Abstract

Pituitary adenomas (PAs) are commonly-occurring neoplasms that cause a variety of neurological and endocrine effects. Although known causal contributors include heredity, hormonal influence and somatic mutations, the pathophysiologic mechanisms driving tumorigenesis and invasion of sporadic PAs remain unknown. We aimed to investigate whether variation in DNA methylation is associated with PA invasion and functional phenotype. Genome-wide DNA methylation profiles were assessed in 24 sporadic pituitary macroadenomas, according to histopathological subtype and Knosp invasion scores. Methylation data were analyzed using two tailed t-test and one-way ANOVA statistics. Two-way hierarchical clustering analysis was performed using Pearson's correlation and average linkage for the gene/sample tree. Although no significant differences in global methylation levels were observed between invasive and noninvasive PAs, two CpGs annotated as enhancers in invasion-associated genes (FLT1 and SLIT3) were significantly hypomethylated in invasive PAs.
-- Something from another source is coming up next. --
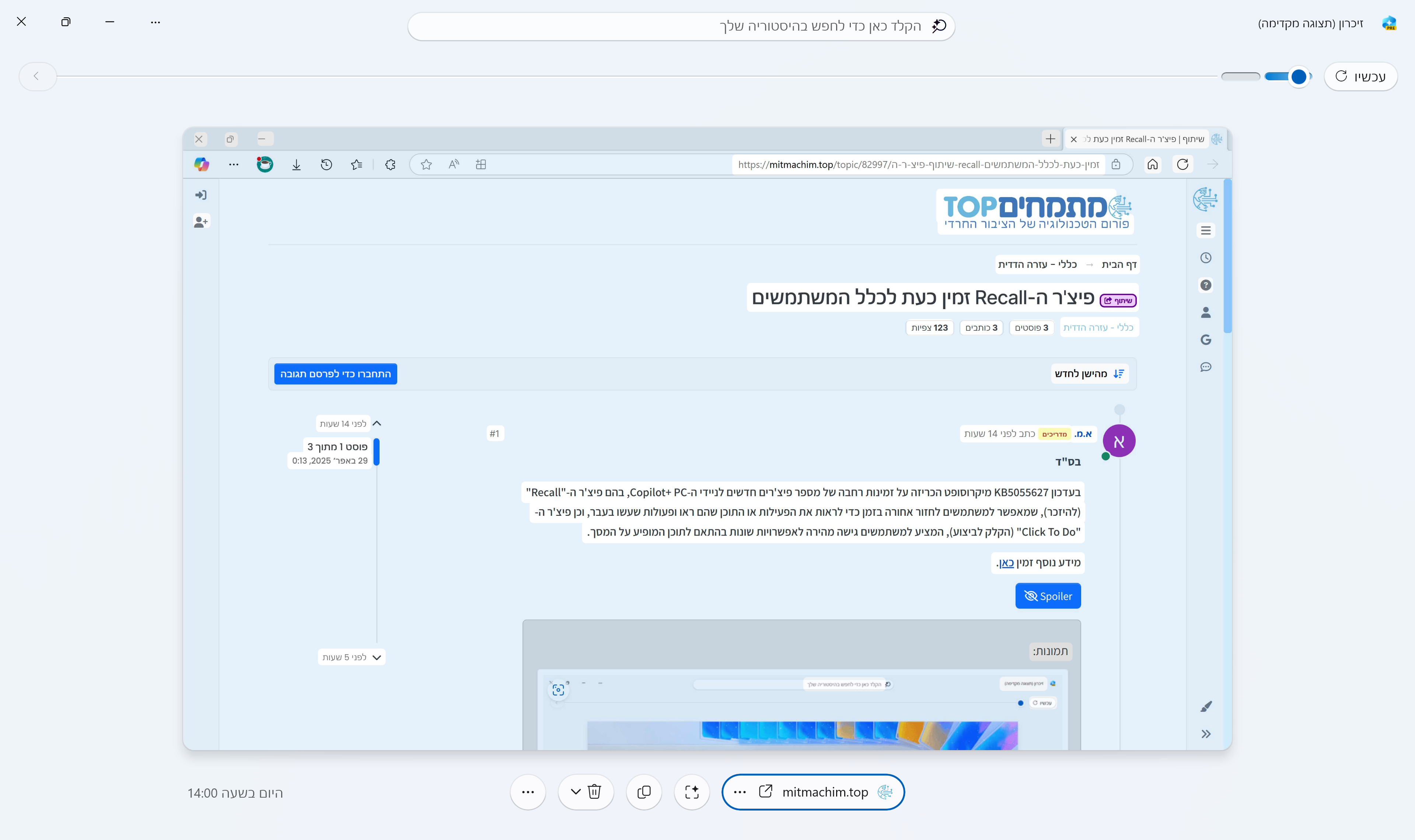This screenshot has width=1415, height=840.
Task: Go back on the timeline with the left arrow
Action: tap(37, 76)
Compared with hormonally-active somatotroph adenomas, nonfunctional PAs displayed global hypermethylation across CpG sites (β-value 0.47 versus 0.42, p = 0.005). The most significant site of differential methylation was within the promoter region of the potassium voltage-gated channel, shaker-related subfamily, β member 2 (KCNAB2) (FDR = 5.11 × 10^-10). Pathway analysis in global promoter-associated CpGs showed that non-functional PAs are most closely associated with the ion channel activity signal pathway (FDR < 0.25). DNA methylation analysis may provide a clinically useful molecular correlate to standard PA immunostaining classification. Differential methylation of cell motility related genes (FLT1 and SLIT3) may be associated with PA invasion. Hypermethylation of KCNAB2 and downstream ion channel activity signal pathways may contribute to the endocrine-inactive status of non-functional PAs.